Bei Auslandssachverhalten stellt sich immer die Frage, wo besteuert wird und wer die Steuer an welchen Staat zu leisten hat. Hierbei unterscheidet das Umsatzsteuerrecht zwischen drei Regionen:

  1. Inland
  2. Gemeinschaftsgebiet
  3. Drittland

Alle Gebiete, die nicht zum Inland gehören, gehören zum Ausland (=Gemeinschaftsgebiet + Drittland). Die besonderen Gebiete Helgoland und Büsingen sind allerdings nicht Inland im Sinne des Umsatzsteuerrechts. Damit werden diese Gebiete wie Drittland behandelt.

Die Frage, in welchem Staat tatsächlich besteuert wird und wer die Steuer zu leisten hat, hängt von vielen Faktoren ab, insbesondere

  1. dem Ort an sich (Inland, Gemeinschaftsgebiet oder Drittland),
  2. welche Leistung erbracht oder welche Ware geliefert wird und
  3. ob der Abnehmer eine Privatperson oder ein Unternehmer ist.

Hierzu drei Beispiele:

1. Der deutsche Unternehmer Schmidt liefert einen Tisch an den französischen Unternehmer Petit. Petit gibt seine USt-ID an.
Für Schmidt ist die Lieferung des Tischs nun steuerfrei. Er muss weder in Deutschland noch in Frankreich Umsatzsteuer bezahlen. Petit dagegen muss in Frankreich für diese Lieferung des Tischs die französische Umsatzsteuer abführen und kann gleichzeitig die Vorsteuer wieder abziehen.

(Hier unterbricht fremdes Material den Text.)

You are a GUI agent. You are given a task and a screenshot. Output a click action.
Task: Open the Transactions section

2. Schmidt liefert einen Tisch an eine Privatperson nach Frankreich.
In diesem Fall muss Schmidt diese Lieferung in Deutschland versteuern. Der Tisch wird mit der deutschen Umsatzsteuer an die französische Privatperson verkauft.
Eine Ausnahme besteht nur, wenn die Lieferschwelle überschritten wird.

3. Der Schweizer Unternehmer Egli bestellt beim deutschen Unternehmer Schmidt einen Tisch. Schmidt liefert den Tisch an Egli aus. Die Lieferung ist in Deutschland umsatzsteuerfrei. In der Schweiz ist die Schweizer Einfuhrumsatzsteuer zu zahlen.

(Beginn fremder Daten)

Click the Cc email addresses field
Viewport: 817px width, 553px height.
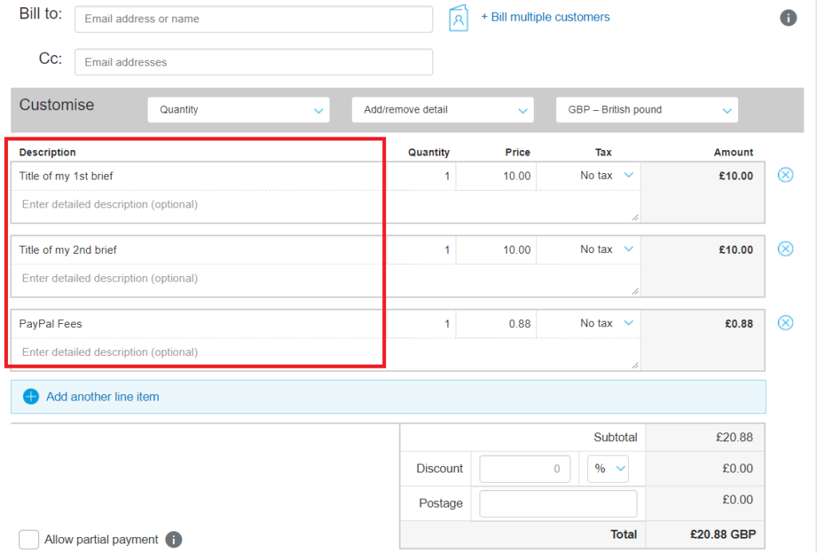tap(254, 62)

Bei anderen Steuerarten, wie z.B. die Einkommensteuer und der Körperschaftsteuer, wird das Ausland anders definiert: So sind die Insel Helgoland und das Gebiet von Büsingen im Sinne dieser Steuerarten Inland, während sie im umsatzsteuerrechtlich Drittland sind.

Sonderregelungen für Kleinunternehmer
Liefert ein Kleinunternehmer einen Gegenstand in das Ausland, ist diese Lieferung in Deutschland steuerbar, aber steuerfrei. Eine steuerfreie Lieferung ist nicht in die Umsatzgrenzenberechnung mit einzubeziehen. Dadurch können auch erhebliche Lieferumfänge durch einen Kleinunternehmer ausgeführt werden, ohne dass der Kleinunternehmerstatus wegfällt. Im Ausland unterliegt die Besteuerung dieser Ware dem dortigen Steuerrecht. Es kann somit vorkommen, dass sich der Kleinunternehmer im Ausland steuerlich registrieren muss und dort umsatzsteuerpflichtige Umsätze ausführt. Auch in diesem Fall sind die Umsätze nicht in die Grenzberechnung des Kleinunternehmers mit einzubeziehen. Ob eine Registrierung im Ausland notwendig ist und dort durch den Kleinunternehmer Umsatzsteuer zu zahlen sind, ist landesabhängig.